*Task brief:* Without any pictures, copy the records below once more, exactly as they are.

(Saved data entries)
□ □ □ □ □
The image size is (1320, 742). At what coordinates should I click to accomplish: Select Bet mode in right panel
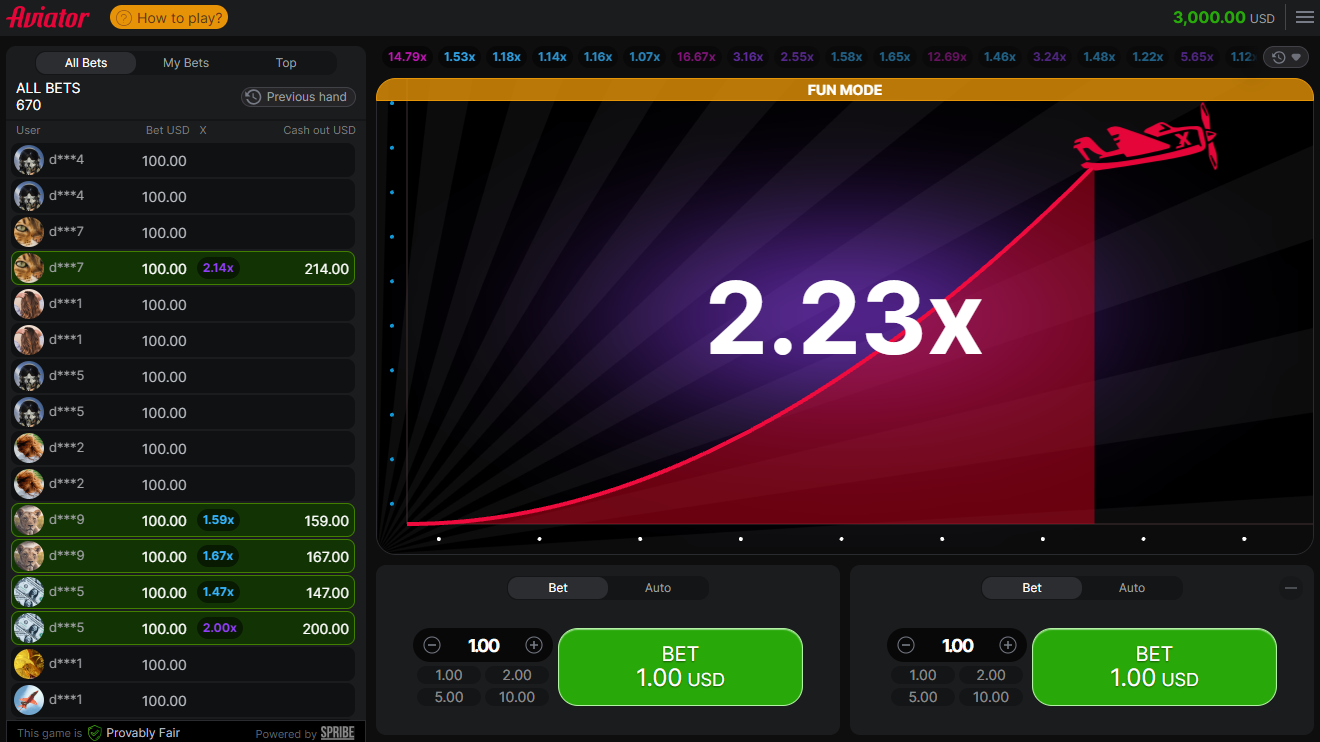1032,588
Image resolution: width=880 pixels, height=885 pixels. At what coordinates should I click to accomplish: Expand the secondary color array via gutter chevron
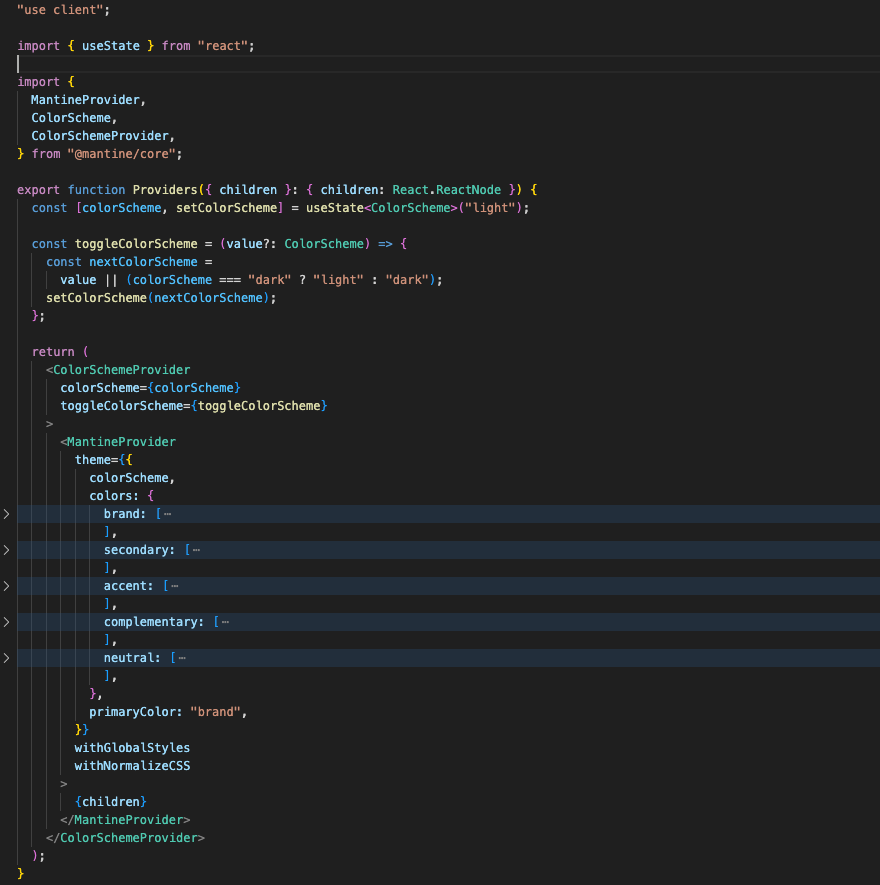[x=5, y=549]
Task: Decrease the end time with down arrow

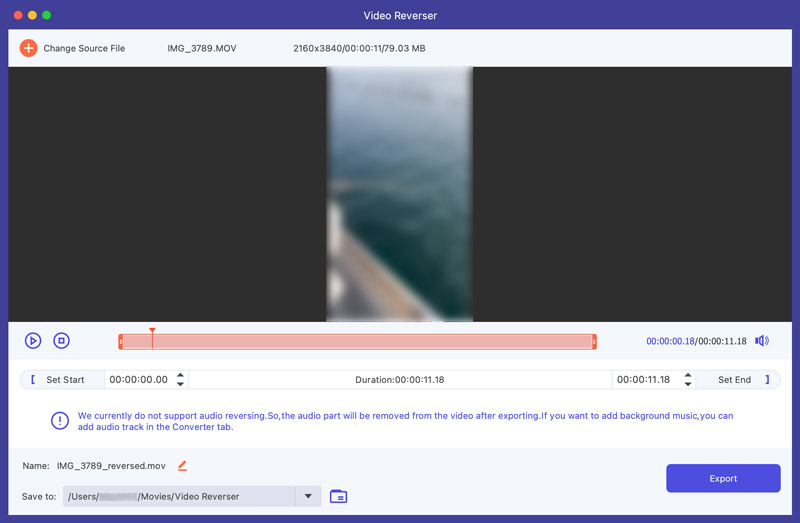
□ □ □ □ □
*Answer space:*
The image size is (1320, 742). At what coordinates should I click to accomplish: Select Bet mode in right panel
1032,588
Image resolution: width=880 pixels, height=885 pixels. At what coordinates should I click to accomplish: Expand the secondary color array via gutter chevron
[x=5, y=549]
Task: Decrease the end time with down arrow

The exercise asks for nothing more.